It is also my understanding, that if Christ and his words be taken as literal, the Christian's focus should be that of following him alone, and there is no meeting on the level with the unbeliever. They are not equal, nor are they to fellowship for what fellowship has light with darkness... Darkness in that freemasonry gives no prominence to Christ, nor do we as Freemasons give place to his sacrifice in our rituals. Not that we don't use judeo-christian references, or subtlety mention Christ, but the two are obviously separate. I would remind you of the problems traditional orthodox Christianity had with early hermetic/gnostic traditions and how one triumphed over the other not by shear truth alone but at the point of the sword.

I could go on and on, but it all comes down to my own cognitive dissonance, what I'm really interested in is how Christian brothers are able to satisfy their own consciences in the matter. Not to triumph in argument, but because I have an evangelical Christian friend who may soon be interested in petitioning and I would like to help reconcile any doubts he may have with his own personal faith and the false accusations made by the anti's to say such a union is not appropriate for the "true Christian".


----------



## JJones (Jul 23, 2014)

Those are some interesting questions.  I wanted to jump right in with my own answers but they say a wise man listens twice as much as he speaks.

I'm going to watch and see what more experience brothers have to say about this...then maybe I'll give my two cents.


----------



## BroBook (Jul 23, 2014)

Ok my brothers good topic, I live for this as to which parts of "The Book" should be taken literally and which as allegories , "I " look at it with the understanding that the word of Truth needs to be rightly divided because the Word was changed by dishonest scribes, also it is written and made plain they  we ( believers) are to contend for the truth that was given understanding that while the servants slept the Enemy crept in unawares , as for as the term Christianity what do it really mean and who is practicing it correctly, all it really means is that you believe The God of Israel came to earth as a man and got got, as part of a plan to get rid of the confusion cause by no work being on the board, that's all for now, let the conversation continue!!!! WWEA.


Bro Book
M.W.U.G.L. Of Fl: P.H.A.
Excelsior # 43
At pensacola


----------



## BryanMaloney (Jul 23, 2014)

→ What to do:
a - List the usernames that appear in the post headers of the forum thread.
b - For each statement, say whether it agrees with the forum thread, and quote the words that decide it. (i) The opening post says Freemasons give place to Christ's sacrifice in their rituals. (ii) The opening poster has an evangelical Christian friend who may soon be interested in petitioning. (iii) JJones offers his own answers to the questions right away.

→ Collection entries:

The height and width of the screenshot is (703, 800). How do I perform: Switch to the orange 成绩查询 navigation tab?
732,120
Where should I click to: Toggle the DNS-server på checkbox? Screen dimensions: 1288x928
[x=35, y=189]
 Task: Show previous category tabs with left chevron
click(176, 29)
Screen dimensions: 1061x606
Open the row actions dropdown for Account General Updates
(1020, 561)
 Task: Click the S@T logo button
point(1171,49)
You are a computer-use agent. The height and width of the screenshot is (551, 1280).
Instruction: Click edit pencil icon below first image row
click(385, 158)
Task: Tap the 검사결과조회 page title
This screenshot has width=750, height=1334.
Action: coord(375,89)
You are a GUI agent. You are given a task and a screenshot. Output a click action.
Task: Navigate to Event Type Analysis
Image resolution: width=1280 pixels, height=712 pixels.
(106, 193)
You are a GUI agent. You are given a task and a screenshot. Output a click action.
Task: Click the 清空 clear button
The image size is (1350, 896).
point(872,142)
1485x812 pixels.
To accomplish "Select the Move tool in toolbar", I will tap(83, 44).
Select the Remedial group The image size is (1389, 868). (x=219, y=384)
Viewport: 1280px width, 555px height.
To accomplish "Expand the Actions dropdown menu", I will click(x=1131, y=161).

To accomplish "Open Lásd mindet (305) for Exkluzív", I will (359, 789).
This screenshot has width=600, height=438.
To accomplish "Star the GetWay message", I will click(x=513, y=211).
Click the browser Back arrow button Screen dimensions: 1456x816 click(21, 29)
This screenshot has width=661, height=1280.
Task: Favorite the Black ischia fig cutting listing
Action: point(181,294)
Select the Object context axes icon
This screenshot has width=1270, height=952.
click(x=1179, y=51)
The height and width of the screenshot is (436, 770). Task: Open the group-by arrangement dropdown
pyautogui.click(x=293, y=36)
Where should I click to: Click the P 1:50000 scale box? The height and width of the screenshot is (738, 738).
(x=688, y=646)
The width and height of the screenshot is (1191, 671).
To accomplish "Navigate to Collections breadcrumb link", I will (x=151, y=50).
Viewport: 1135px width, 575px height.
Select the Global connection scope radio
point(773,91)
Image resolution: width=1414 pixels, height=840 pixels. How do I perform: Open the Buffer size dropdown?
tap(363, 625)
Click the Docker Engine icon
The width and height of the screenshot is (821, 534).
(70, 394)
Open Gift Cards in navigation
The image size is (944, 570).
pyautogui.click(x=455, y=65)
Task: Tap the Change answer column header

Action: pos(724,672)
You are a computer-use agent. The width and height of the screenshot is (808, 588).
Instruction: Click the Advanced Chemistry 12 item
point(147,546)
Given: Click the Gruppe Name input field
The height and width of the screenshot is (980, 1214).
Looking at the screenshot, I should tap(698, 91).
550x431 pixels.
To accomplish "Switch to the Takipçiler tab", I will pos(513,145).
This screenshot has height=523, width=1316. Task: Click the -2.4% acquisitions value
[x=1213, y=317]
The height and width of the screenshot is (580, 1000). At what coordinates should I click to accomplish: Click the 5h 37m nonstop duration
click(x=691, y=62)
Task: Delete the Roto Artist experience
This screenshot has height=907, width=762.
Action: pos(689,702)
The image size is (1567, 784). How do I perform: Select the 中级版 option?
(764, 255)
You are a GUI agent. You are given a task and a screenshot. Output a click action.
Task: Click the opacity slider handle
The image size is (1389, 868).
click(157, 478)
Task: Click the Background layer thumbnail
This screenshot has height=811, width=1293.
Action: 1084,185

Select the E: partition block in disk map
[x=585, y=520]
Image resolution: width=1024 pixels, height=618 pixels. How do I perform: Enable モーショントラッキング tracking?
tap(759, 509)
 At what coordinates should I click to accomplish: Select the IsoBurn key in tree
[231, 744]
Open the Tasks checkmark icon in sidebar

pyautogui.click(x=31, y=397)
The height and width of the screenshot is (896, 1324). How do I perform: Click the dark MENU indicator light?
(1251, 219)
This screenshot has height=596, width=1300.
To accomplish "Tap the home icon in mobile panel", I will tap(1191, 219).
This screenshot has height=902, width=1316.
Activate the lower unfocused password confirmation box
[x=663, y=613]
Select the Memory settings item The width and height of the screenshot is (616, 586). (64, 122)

→ Task solutions:
a - JJones, BroBook, BryanMaloney

b -
(i) No: "nor do we as Freemasons give place to his sacrifice in our rituals"
(ii) Yes: "I have an evangelical Christian friend who may soon be interested in petitioning"
(iii) No: "I wanted to jump right in with my own answers but they say a wise man listens twice as much as he speaks."